Records for pointing at text and elements
==========

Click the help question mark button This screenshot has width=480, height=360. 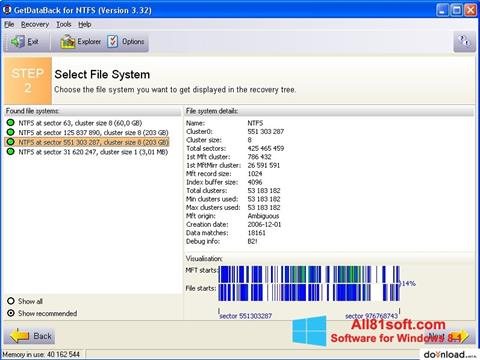pos(464,42)
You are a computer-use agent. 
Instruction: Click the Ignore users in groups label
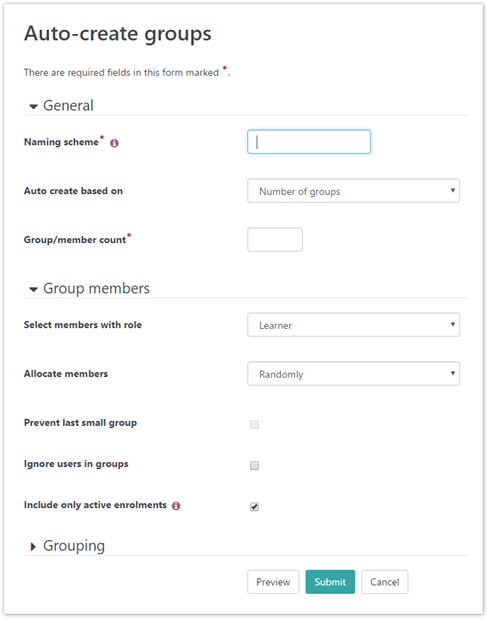(76, 464)
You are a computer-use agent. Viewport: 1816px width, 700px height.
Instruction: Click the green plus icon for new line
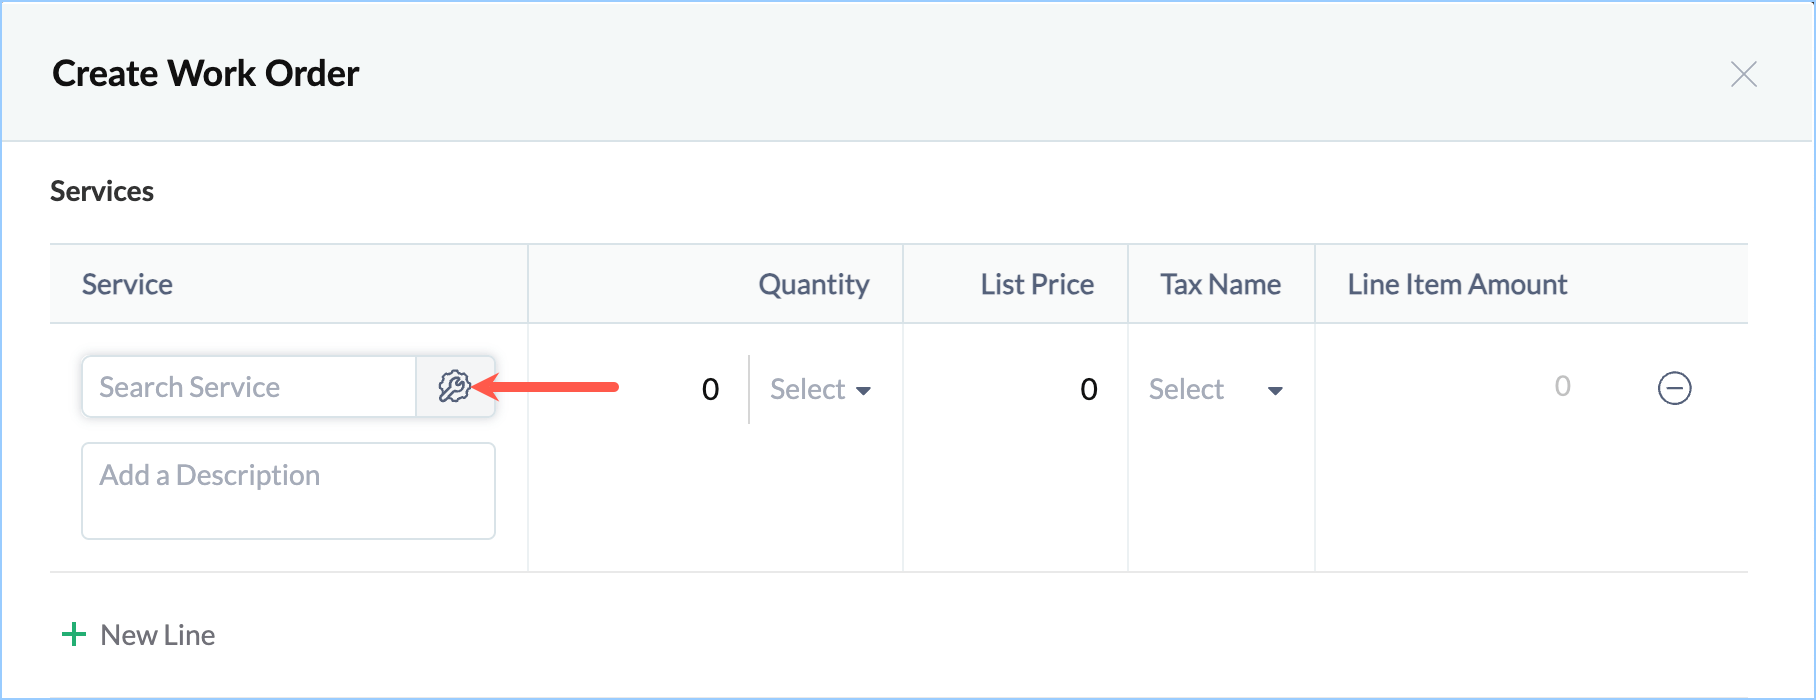tap(74, 635)
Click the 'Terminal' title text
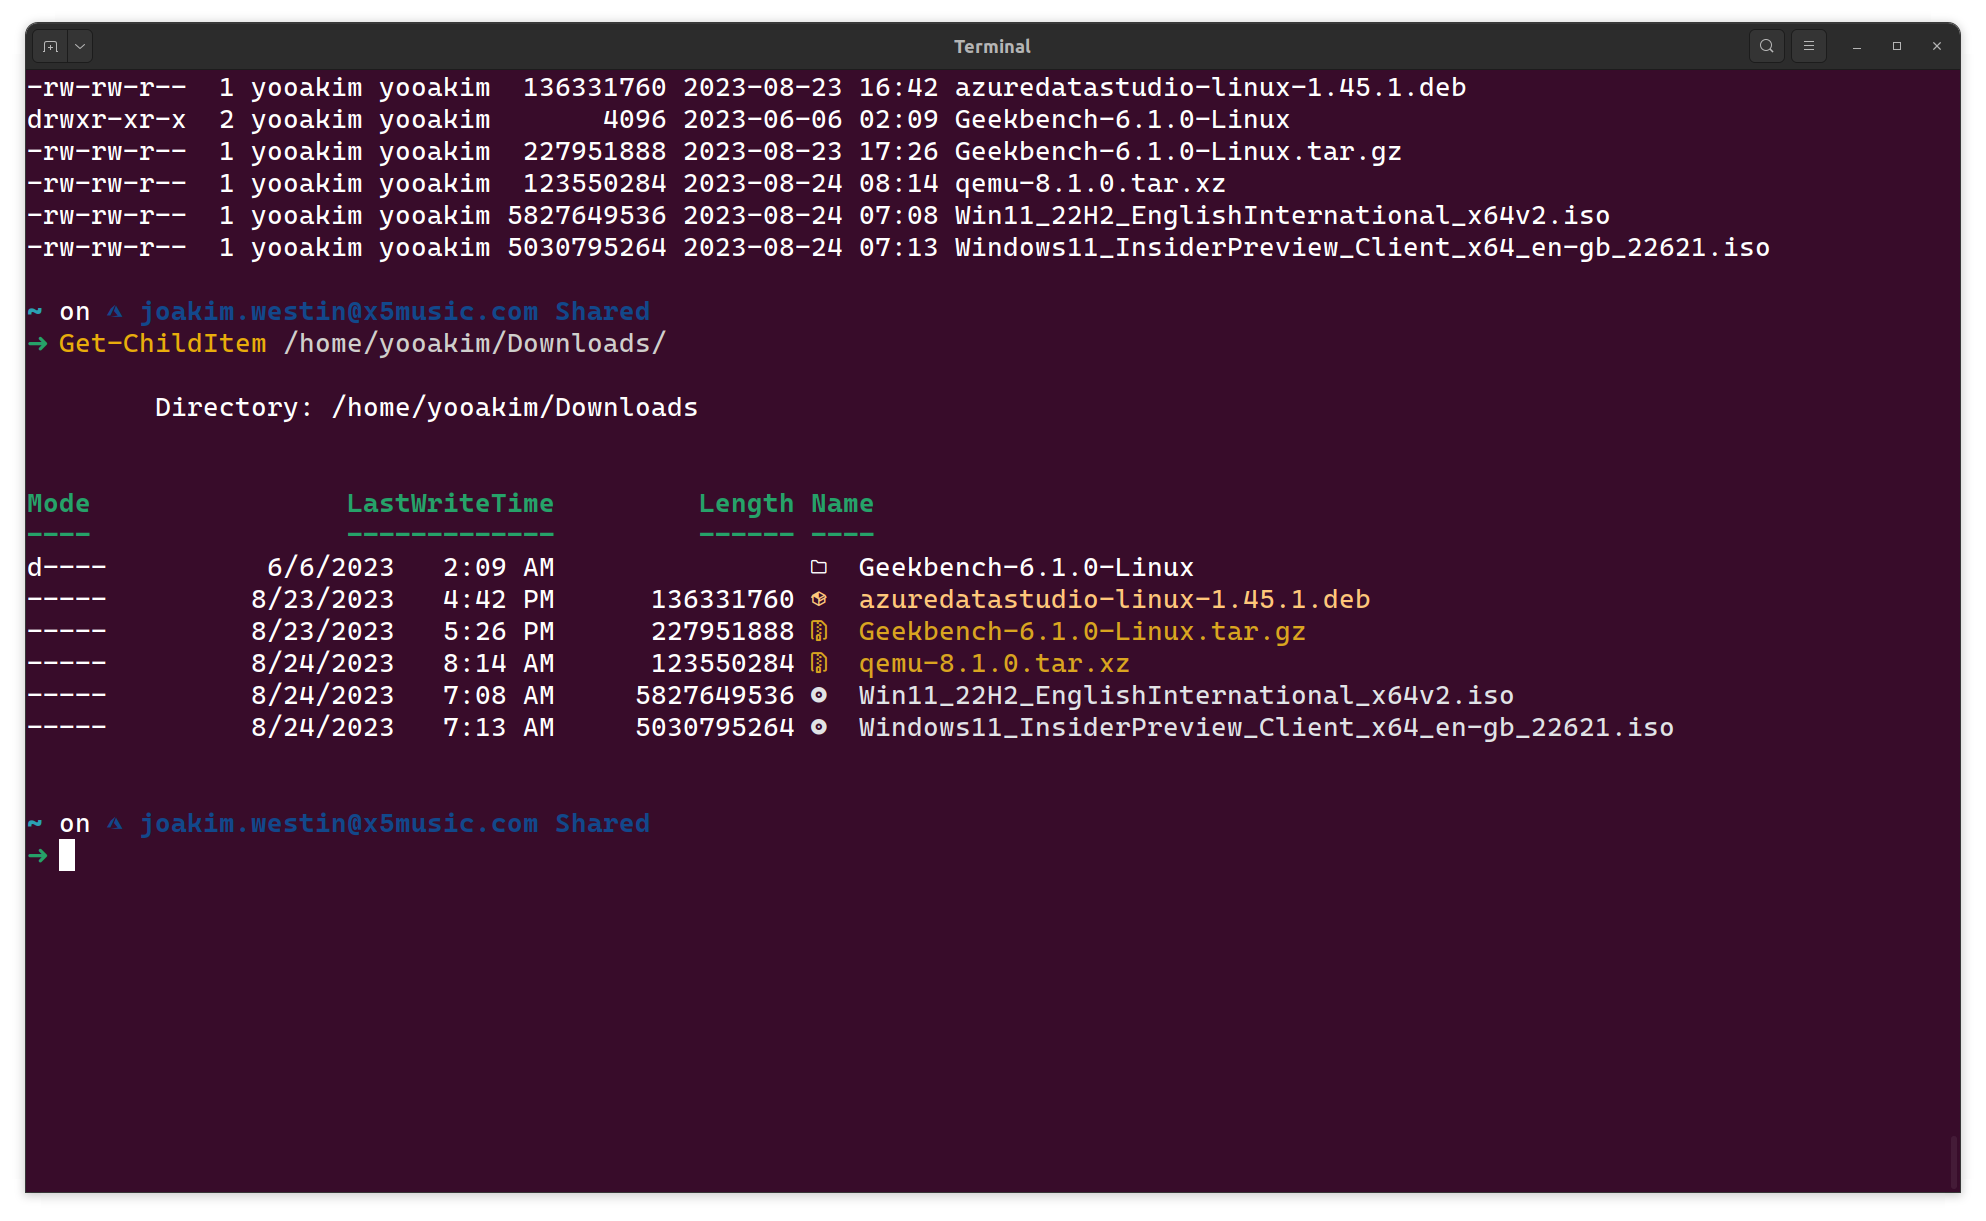 point(991,46)
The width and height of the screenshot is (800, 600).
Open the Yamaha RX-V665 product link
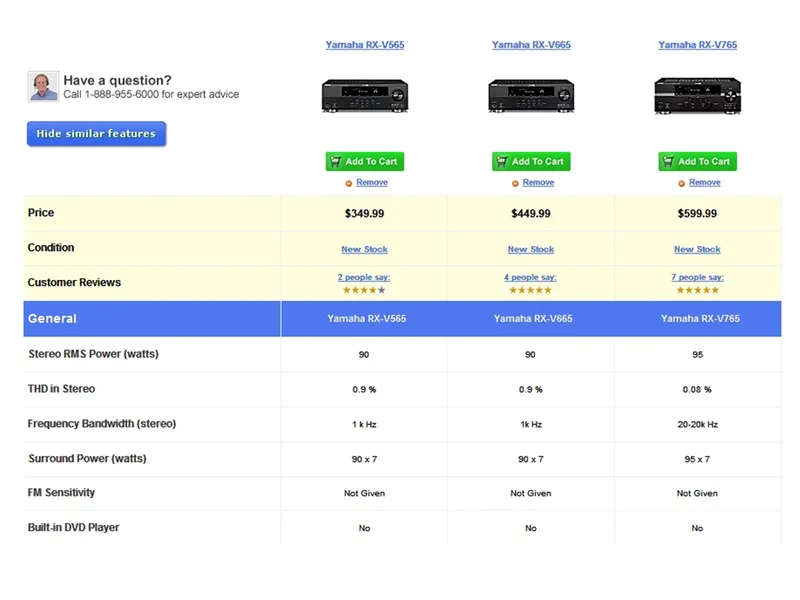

==========

» TASK
Which lines in the records above contain the string "agent", with case taken into account? Report each such line in full, word for word.

» WORKED SOLUTION
You are a computer-use agent. 
You are a computer-use agent. Viewport: 1816px width, 700px height.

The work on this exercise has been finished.